Copy the listing exactly; drop the pictures.

RECORDS SUPPLIED:
____
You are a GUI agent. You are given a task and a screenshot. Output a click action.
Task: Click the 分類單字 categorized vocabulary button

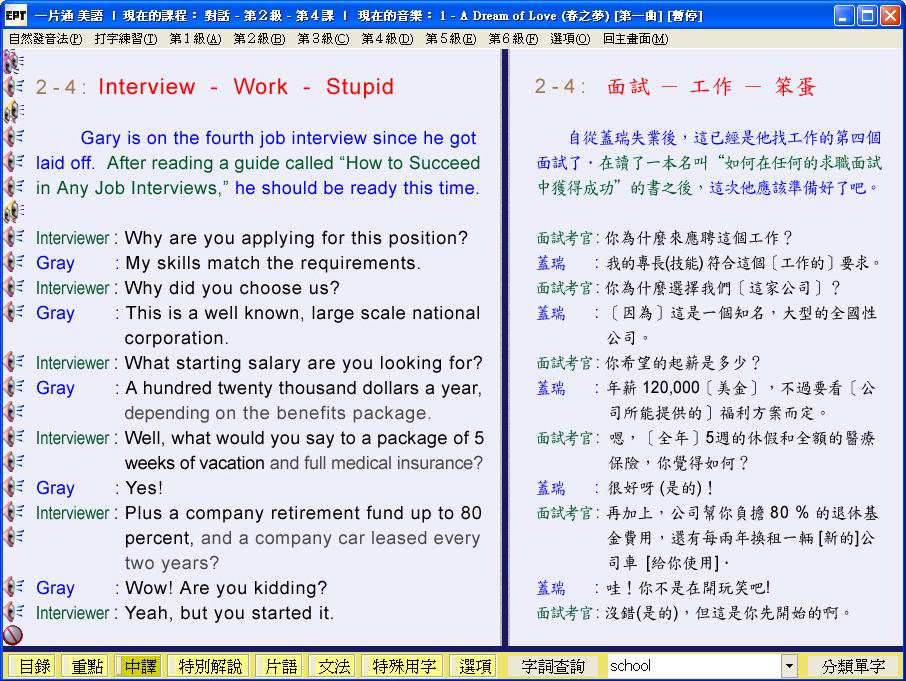(x=853, y=666)
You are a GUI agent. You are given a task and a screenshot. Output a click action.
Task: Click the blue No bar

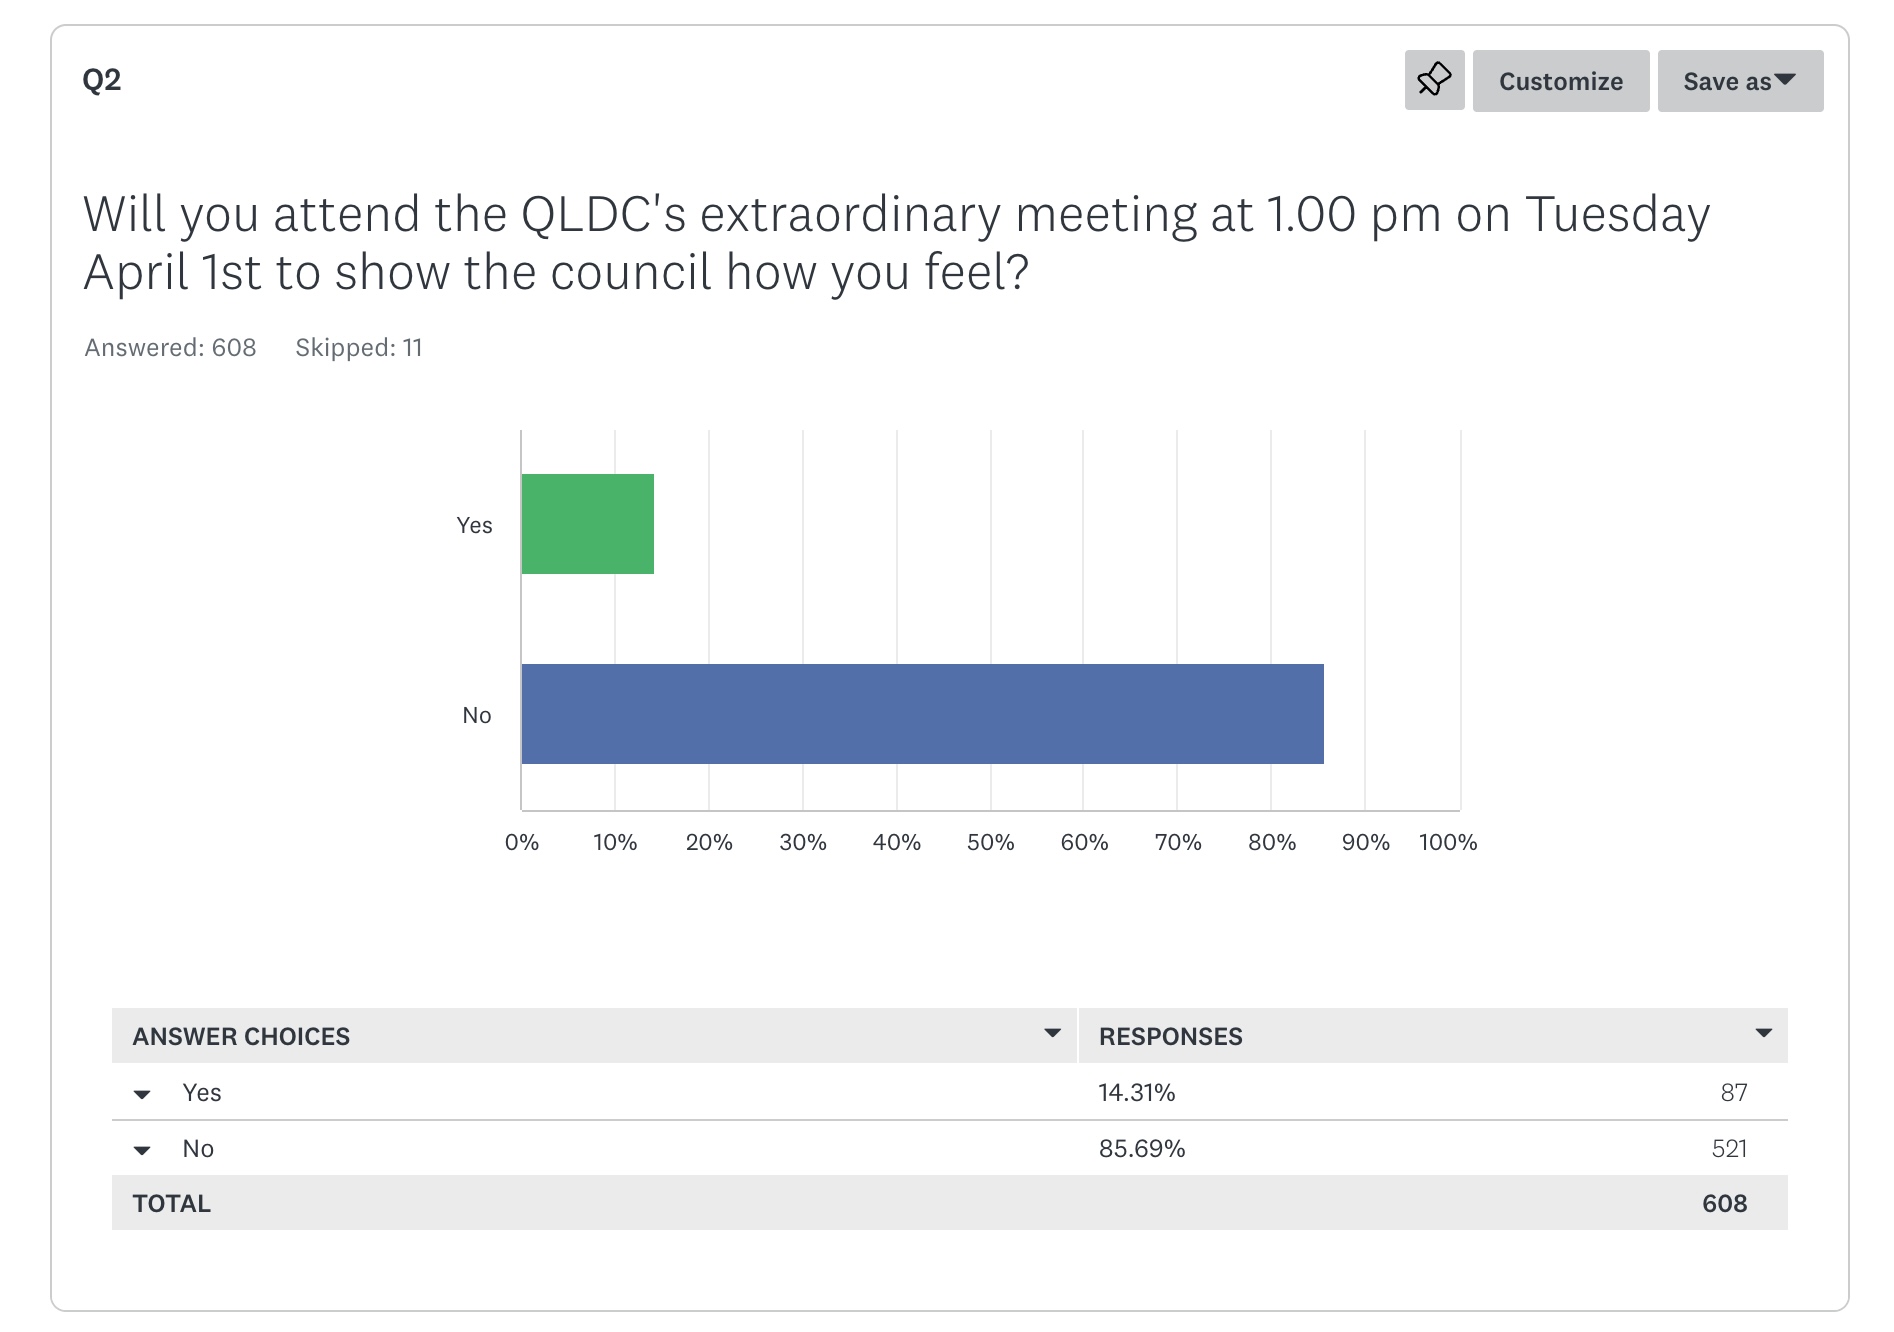click(x=922, y=714)
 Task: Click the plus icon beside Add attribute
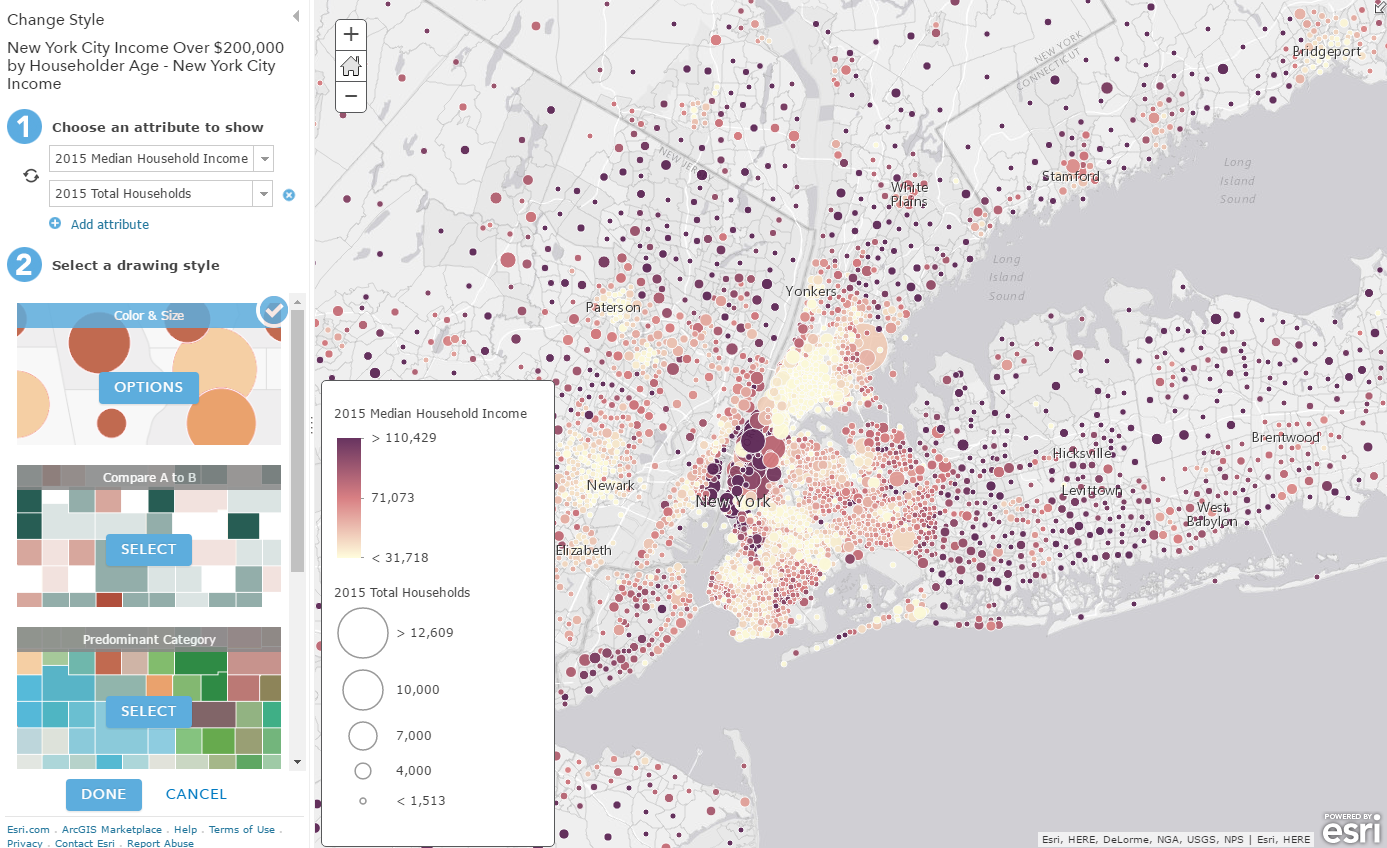click(x=55, y=223)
____
YOUR SOLUTION:
You are a GUI agent. You are given a task and a screenshot. Output a click action.
Task: Click the 分類單字 categorized vocabulary button

(x=853, y=666)
You are a GUI agent. You are given a task and a screenshot. Output a click action.
Task: Click the blue No bar

click(x=922, y=714)
 Task: Click the plus icon beside Add attribute
click(x=55, y=223)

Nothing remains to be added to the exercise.